Most countries, obviously including economically advanced and powerful Germany (where I live) also use ATMs (Geldautomaten). Here, the culture is still such that "cash is king". Other than supermarkets, huge chains like Ikea, H&M and McDonalds, there are very few places that you can use a debit/credit card to pay for goods and services. Asking "people still use cash?" is centered around a single first-world culture and in no way representative of the wider presence of ATMs.

Comment removed

[account_deleted]

Comment removed based on user account deletion

Re:Sync on Hardware and software

[njnnja]

There are plenty of non-frivolous reasons why ATMs should be upgradeable. Banking is highly regulated, and if tomorrow the FDIC, the FRB, the OCC, or the CFPB made a rule about ATMs that could not be easily reconfigured for then an OS upgrade might be required to be in compliance. And it is unlikely that any sufficiently large organization has no security breaches on their internal network. A good defense in depth strategy would almost certainly devote some resources to making sure that ATMs are secure, to reduce the headline risk they pose if nothing else. And a part of that is ensuring that they are up to date.

Re:possibility...some...

[mlts]

I've seen XP on some ATMs, not XPe, although it does get annoying when an ATM is down due to an XP activation screen.

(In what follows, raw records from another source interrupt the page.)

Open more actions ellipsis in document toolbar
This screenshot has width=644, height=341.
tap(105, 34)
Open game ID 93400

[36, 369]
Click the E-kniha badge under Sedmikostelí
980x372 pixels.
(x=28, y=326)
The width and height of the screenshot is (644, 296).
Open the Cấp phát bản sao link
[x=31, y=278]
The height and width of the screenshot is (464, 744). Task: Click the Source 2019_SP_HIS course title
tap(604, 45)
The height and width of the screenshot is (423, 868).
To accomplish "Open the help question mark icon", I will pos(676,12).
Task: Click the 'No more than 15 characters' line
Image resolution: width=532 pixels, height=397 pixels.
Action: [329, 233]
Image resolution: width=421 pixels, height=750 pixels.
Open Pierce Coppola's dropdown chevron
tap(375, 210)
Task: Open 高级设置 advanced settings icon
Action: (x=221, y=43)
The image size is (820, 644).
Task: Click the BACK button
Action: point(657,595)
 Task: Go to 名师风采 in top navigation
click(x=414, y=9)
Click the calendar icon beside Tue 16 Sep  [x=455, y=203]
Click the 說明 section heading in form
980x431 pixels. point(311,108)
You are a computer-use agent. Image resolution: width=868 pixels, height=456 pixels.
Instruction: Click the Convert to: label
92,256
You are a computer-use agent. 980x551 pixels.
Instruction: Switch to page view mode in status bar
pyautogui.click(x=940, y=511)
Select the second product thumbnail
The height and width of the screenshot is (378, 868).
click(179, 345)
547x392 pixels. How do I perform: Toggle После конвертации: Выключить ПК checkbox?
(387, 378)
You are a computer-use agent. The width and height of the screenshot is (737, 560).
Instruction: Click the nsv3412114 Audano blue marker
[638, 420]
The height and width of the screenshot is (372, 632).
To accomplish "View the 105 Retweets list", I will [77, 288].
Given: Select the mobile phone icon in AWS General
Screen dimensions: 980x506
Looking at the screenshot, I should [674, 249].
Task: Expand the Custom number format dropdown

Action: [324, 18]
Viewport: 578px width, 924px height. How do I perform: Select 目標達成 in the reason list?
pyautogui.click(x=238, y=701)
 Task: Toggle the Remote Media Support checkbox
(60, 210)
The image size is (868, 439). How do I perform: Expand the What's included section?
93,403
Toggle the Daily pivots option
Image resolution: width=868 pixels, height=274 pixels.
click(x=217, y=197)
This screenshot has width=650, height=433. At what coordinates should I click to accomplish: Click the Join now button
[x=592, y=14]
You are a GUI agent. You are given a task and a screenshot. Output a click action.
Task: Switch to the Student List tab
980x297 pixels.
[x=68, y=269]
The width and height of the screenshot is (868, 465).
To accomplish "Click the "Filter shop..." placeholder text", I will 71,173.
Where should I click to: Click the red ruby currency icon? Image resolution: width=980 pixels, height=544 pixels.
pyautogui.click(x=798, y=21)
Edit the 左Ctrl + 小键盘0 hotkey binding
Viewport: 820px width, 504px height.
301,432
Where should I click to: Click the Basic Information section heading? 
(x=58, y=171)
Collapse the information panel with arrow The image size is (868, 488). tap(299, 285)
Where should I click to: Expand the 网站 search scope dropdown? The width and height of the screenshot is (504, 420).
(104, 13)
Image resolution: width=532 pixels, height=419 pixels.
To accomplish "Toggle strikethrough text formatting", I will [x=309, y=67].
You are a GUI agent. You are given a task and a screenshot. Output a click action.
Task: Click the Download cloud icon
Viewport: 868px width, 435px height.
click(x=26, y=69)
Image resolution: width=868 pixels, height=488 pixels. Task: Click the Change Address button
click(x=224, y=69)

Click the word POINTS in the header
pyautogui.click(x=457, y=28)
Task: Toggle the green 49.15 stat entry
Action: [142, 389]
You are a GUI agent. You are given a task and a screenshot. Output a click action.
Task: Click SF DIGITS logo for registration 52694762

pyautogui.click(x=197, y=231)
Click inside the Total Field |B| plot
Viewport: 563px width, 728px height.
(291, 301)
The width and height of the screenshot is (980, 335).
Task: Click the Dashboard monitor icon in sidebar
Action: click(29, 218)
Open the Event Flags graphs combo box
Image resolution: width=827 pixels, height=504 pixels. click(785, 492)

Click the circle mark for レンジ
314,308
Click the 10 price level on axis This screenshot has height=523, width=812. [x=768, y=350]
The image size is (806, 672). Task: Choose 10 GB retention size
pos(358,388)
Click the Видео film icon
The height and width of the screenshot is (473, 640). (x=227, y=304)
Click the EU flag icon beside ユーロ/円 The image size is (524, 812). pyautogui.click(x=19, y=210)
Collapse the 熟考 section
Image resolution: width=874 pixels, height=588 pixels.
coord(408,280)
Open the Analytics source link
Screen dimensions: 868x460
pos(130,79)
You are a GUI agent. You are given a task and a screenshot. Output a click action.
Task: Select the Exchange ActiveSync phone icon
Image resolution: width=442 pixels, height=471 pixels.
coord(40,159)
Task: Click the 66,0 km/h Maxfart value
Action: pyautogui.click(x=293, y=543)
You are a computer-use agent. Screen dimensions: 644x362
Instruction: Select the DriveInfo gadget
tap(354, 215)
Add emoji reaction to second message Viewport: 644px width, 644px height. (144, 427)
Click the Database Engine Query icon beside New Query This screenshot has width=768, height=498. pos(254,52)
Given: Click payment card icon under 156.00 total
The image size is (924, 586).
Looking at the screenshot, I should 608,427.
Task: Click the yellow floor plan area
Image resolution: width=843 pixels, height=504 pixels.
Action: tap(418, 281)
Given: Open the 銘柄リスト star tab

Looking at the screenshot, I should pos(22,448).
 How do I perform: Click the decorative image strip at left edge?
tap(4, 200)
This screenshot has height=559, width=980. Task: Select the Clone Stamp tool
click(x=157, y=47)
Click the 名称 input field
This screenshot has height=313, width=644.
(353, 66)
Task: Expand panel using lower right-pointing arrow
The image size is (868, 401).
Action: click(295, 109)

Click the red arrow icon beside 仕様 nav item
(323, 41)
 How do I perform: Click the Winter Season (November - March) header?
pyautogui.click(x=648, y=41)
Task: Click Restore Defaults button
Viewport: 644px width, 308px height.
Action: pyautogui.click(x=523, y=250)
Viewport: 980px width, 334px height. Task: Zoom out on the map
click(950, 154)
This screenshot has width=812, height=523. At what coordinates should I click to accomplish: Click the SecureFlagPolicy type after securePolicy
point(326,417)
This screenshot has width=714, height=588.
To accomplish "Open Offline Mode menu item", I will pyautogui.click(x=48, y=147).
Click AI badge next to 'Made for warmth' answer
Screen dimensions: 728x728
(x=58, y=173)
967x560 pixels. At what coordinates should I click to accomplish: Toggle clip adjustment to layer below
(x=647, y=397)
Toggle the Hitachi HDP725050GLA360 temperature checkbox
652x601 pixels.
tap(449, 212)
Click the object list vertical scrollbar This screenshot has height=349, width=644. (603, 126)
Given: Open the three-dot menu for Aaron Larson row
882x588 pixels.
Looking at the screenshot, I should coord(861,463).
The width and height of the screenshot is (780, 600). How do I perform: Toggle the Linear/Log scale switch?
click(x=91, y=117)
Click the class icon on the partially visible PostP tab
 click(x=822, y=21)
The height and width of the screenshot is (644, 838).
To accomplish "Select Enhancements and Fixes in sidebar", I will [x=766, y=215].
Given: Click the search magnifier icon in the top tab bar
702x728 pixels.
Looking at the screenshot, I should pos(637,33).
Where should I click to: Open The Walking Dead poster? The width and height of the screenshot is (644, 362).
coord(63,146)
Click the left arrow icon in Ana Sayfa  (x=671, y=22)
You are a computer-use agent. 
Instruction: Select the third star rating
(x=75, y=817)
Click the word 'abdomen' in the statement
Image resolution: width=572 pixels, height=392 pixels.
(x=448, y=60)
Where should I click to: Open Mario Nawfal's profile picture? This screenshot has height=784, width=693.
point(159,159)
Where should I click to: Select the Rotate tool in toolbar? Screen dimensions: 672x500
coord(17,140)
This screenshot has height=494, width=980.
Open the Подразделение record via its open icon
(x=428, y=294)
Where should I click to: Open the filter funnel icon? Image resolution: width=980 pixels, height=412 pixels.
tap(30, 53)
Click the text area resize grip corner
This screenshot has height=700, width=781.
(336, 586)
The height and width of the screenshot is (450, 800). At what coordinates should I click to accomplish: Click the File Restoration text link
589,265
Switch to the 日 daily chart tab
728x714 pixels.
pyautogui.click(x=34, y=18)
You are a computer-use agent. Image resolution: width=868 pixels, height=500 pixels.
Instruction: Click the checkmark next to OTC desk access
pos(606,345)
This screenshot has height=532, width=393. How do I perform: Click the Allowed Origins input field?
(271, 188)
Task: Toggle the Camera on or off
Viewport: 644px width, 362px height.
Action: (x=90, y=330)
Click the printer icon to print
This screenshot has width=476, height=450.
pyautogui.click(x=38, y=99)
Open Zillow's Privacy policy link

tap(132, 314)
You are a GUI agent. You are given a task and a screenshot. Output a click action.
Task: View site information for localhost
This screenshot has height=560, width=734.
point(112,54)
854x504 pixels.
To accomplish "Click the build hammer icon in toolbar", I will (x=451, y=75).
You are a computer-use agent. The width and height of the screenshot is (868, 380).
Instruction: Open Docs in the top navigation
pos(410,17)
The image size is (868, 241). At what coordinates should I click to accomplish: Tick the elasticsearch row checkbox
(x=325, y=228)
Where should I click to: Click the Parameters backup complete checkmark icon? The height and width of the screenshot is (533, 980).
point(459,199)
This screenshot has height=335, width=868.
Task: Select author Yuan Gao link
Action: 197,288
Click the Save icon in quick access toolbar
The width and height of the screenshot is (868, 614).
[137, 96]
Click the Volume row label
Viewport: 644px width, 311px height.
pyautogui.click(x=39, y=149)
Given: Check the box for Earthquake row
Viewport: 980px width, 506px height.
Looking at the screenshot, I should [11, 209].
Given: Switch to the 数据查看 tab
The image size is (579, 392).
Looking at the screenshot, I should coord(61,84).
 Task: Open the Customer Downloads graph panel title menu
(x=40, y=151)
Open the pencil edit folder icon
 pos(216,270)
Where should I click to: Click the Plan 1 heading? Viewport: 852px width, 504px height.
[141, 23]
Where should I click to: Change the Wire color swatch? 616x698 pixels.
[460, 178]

The ATM industry needs to stop being pennywise and pound foolish.

Instead, they need to design their platform once, do it right, then as time goes on, add a UI refresh every so often so the cute cartoon characters get a facelift every year or two.

Were it up to me with ATM design, I'd probably charge off a quarter profit to do the architecture right, then once done, pretty much coast from there.

First, I'd give a lot of consideration to QNX. ATMs are not really needing a RTOS, but QNX has an excellent reputation for security (with decent government certifications to back that.) From there, add a TPM chip, userland, and the application. Done right, someone plugging in an unauthorized USB flash drive won't be able to do as much, compared to XP with AutoPlay/AutoRun turned on.

Linux is also a good choice. One could go with a full userland or an Android style userland, both with SELinux to minimize damage. Linux may not have the C2 cert that QNX does, but it will hold its own in security, if done right.

Re:possibility...some...

[Hognoxious]

Where is it? The one I use always comes up with "Insufficient funds".

Re:possibility...some...

[quitte]

Or maybe they could even not do facelifts?

Of course I'm glad the CRT ATMs with burned in interfaces are gone. But apart from that? I don't like the Welcome screen and Ads. I want the thing to be fast.and easy to use. I don't want a lot of functionality. I want to enter the sequence of keys I press to get money without having to follow the rules on the screen that I have seen hundreds of times before.
I want to be able to read the screen at all times of day independent of where the sun is.

As with all embedded systems if the question wether something is an improvement can not be answered without a doubt you'd better leave it as is or find a simpler solution. Like a physical button. Or an instructional poster.